»»

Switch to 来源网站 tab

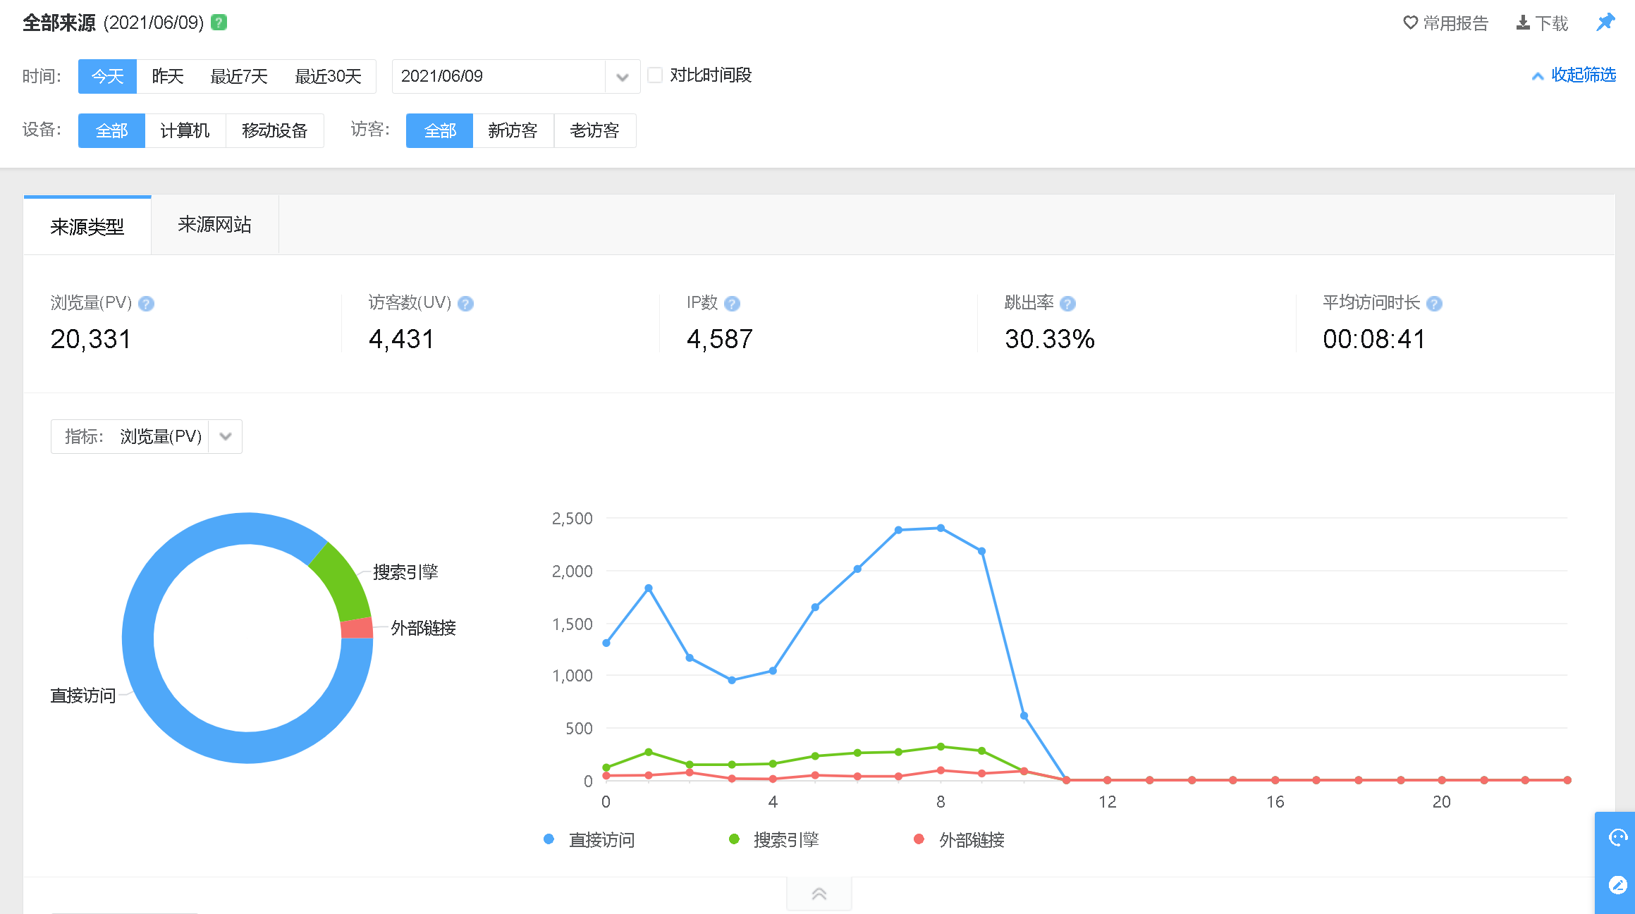[214, 225]
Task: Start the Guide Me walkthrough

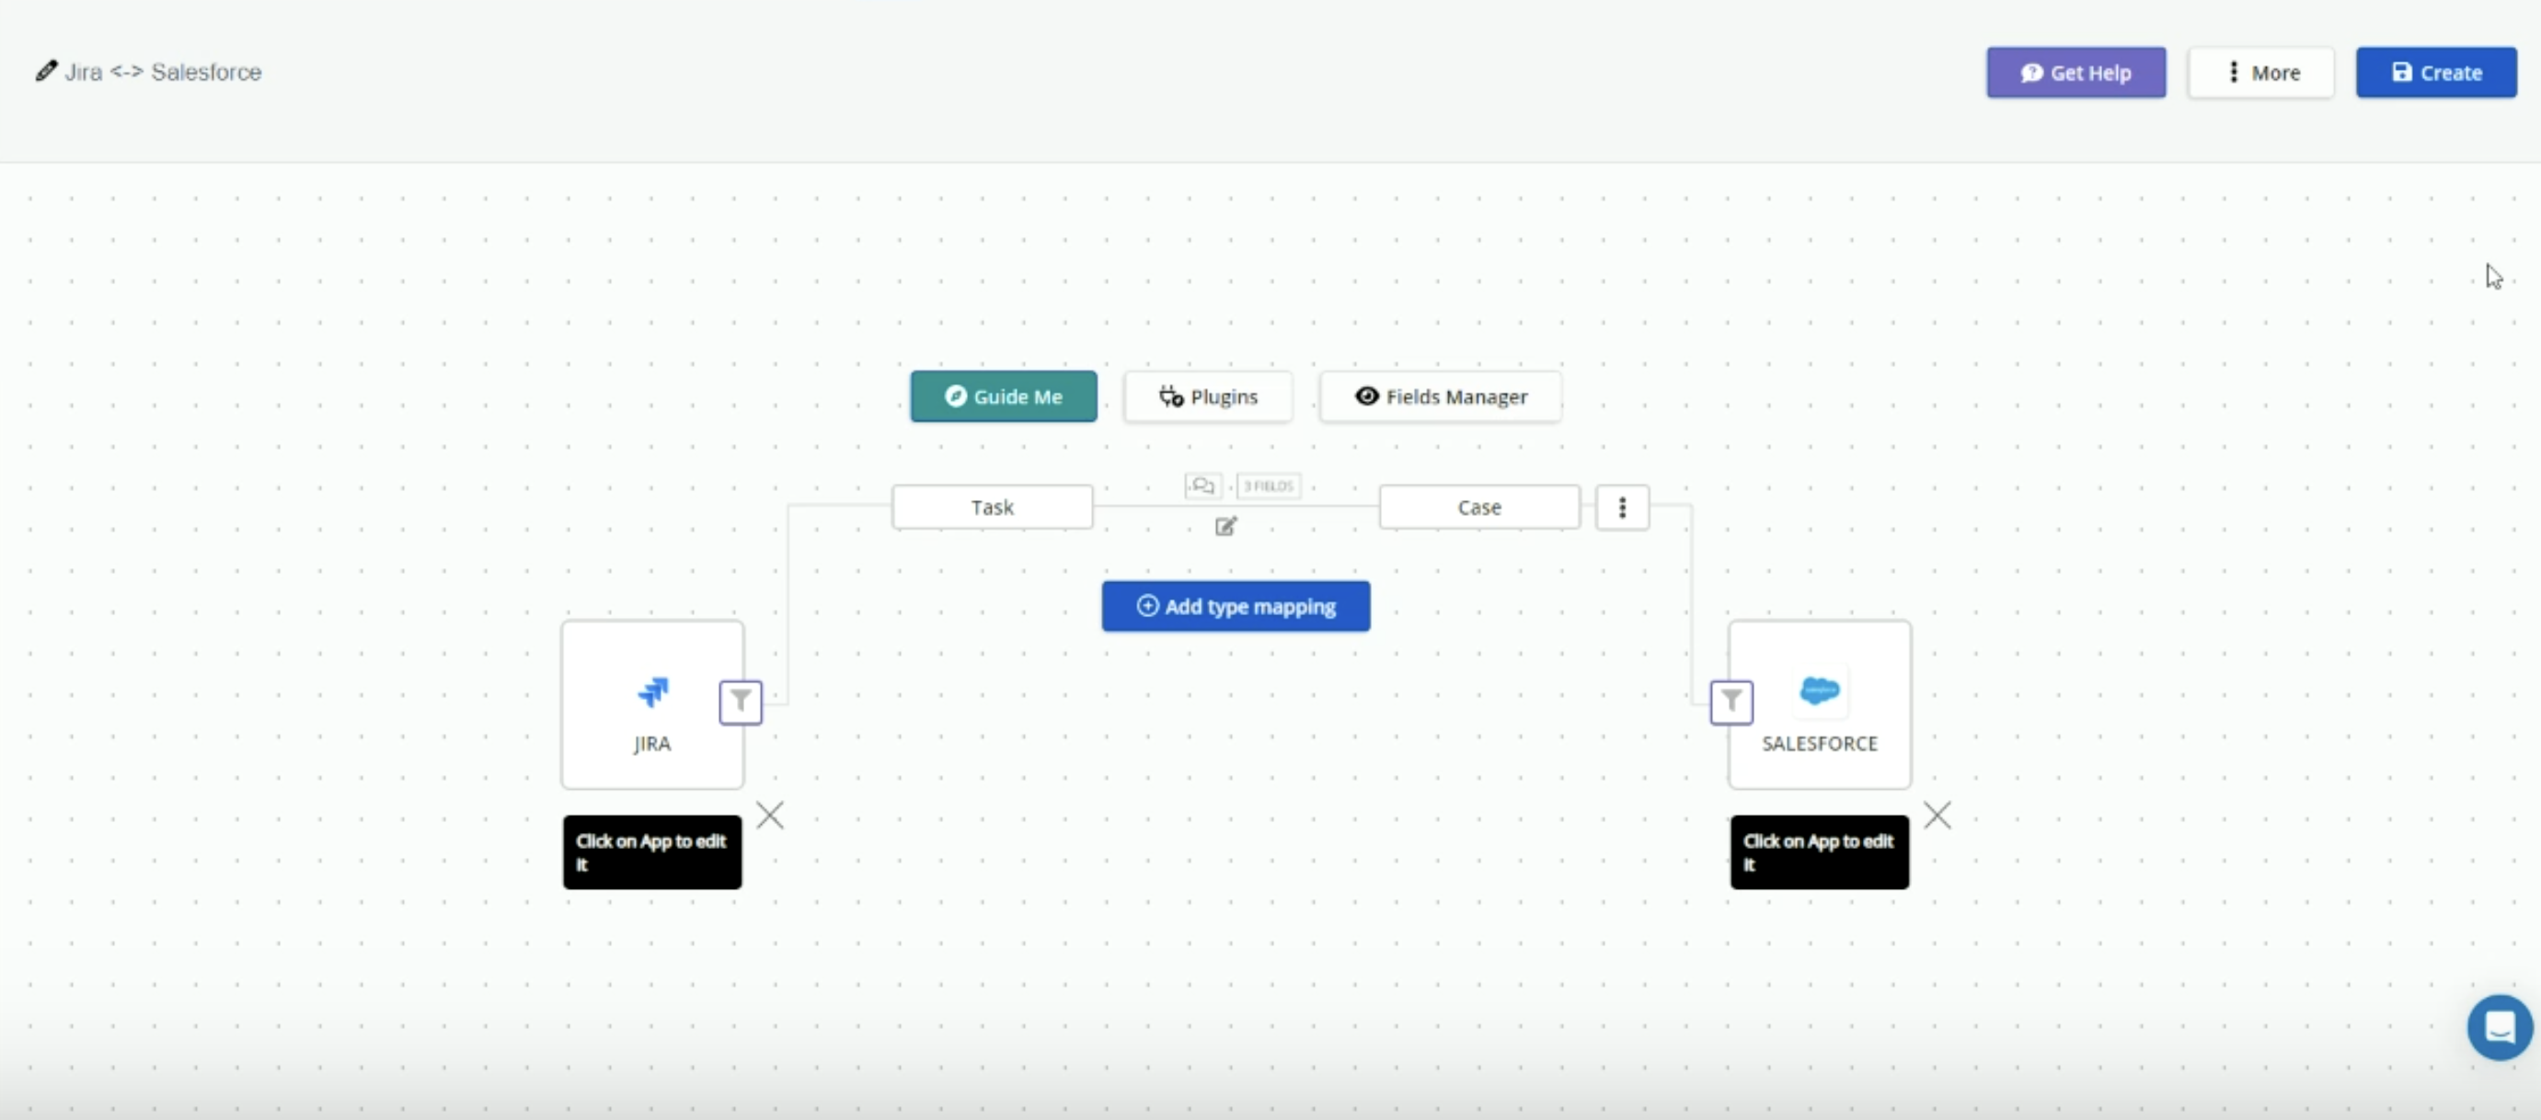Action: tap(1003, 395)
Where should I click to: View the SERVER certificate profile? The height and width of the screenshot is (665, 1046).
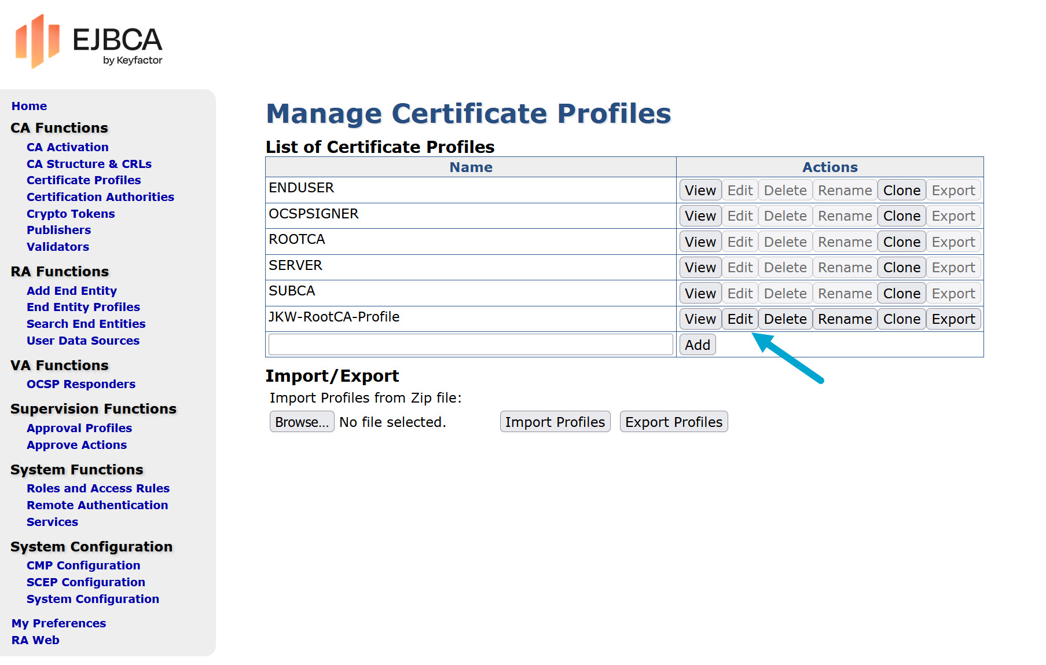700,267
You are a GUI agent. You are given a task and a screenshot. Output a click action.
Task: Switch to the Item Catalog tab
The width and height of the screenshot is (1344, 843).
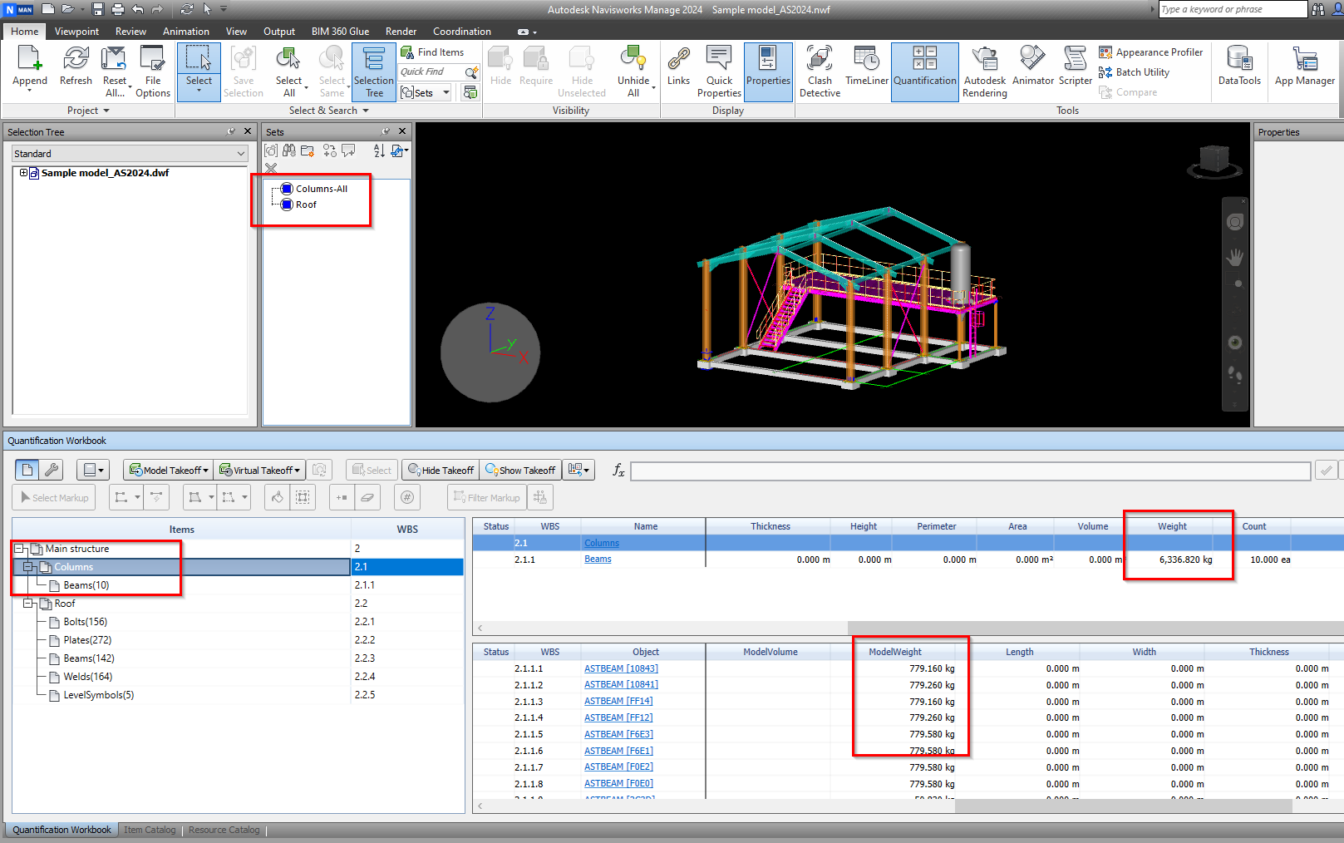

««

Without including any pictures, set down word for word every line from the one containing "Task: Start the Guide Me walkthrough" through the last line of the material.

*Solution for this task*.
Task: Start the Guide Me walkthrough

Action: tap(1003, 395)
Where should I click to: View the SERVER certificate profile? The height and width of the screenshot is (665, 1046).
700,267
You are a GUI agent. You are given a task and a screenshot. Output a click action.
Task: Switch to the Item Catalog tab
The width and height of the screenshot is (1344, 843).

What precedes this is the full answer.